New Delhi, Nov 17: Delhi is gearing up for a feast of qawwali with singers from across the world set to arrive here for an event that claims to be the first International Qawwali Festival.
Qawwali singers from India and Pakistan presented soulful renditions of sufi music at India Islamic Centre here recently providing a glimpse of the festival titled "Taali Ho," which aims to reinforce a notion that music is not restricted to any borders.
The festival is scheduled to be held from February 12-14 here next year.
"The world of music is completely different. For us, being a Hindu or a Muslim, Jain or Christian is immaterial. When we get together, we meet like we are brothers, like we are family," says Ghulam Sabir Nizami of Delhi's "Nizami brothers".
Hailing from the Sikandrabad Gharana, the Nizami Brothers are among the most popular Qawwali singers in Astana Gayki as well as the modern Qawwali tradition.

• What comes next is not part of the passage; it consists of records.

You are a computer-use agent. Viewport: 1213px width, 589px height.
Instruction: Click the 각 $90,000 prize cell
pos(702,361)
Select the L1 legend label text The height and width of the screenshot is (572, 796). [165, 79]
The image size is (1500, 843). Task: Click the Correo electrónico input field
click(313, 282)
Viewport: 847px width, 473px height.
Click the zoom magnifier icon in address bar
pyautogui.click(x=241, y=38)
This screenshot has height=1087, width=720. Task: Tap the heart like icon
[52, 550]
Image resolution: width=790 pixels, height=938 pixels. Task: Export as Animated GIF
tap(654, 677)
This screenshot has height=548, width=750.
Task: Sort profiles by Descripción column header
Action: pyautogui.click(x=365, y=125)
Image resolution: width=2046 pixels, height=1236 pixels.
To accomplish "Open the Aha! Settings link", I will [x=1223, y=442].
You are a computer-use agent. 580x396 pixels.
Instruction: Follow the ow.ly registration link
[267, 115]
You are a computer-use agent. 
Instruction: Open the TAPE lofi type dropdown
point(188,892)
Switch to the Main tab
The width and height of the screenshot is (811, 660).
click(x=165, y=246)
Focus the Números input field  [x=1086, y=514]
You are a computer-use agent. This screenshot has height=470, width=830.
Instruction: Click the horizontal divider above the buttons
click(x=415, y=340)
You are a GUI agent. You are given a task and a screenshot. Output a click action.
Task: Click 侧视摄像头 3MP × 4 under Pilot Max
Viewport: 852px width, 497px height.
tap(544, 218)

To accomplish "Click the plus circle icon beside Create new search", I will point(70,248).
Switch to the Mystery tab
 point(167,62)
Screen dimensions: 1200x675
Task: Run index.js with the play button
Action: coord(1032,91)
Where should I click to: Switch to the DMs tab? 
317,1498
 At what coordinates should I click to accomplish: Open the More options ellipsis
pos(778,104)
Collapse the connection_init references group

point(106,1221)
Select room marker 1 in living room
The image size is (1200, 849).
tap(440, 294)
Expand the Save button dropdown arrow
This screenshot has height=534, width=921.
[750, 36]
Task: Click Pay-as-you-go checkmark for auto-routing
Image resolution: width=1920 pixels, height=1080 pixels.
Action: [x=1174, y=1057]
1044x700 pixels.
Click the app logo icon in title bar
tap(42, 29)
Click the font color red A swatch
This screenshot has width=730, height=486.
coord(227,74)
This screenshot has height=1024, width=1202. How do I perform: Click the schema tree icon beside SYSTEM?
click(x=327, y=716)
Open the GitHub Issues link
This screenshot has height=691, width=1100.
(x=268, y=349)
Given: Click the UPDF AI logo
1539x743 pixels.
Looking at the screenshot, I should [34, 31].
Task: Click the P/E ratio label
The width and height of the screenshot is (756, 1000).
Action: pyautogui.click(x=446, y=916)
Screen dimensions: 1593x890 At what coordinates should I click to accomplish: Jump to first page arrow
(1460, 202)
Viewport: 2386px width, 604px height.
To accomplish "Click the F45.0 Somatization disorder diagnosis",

While throwing light on Qawwali as a genre of music with its distinct character for worship and spiritual advancement, the event is also set to showcase the evolution that Qawwali has undergone with artistes performing a fusion of old genre of music with a modern touch.
For Fareed Ayaz, Abu Muhammad Qawwal and Brothers, India is a land where love surpasses hatred by multiple times. "Despite what ('growing intolerance') has been happening in India for the last 10-15 days, Fareed Ayaz is present in Delhi. I know that in Delhi and in India there are many who love me.
When I have hundreds who love me, why should I be scared of a few violent elements. In fact I will try to teach those few the language of love too. Music is the language of love and it is not even remotely associated with any form of hatred or violence and it is through Qawwali that we are trying to spread love and peace," says Ayaz.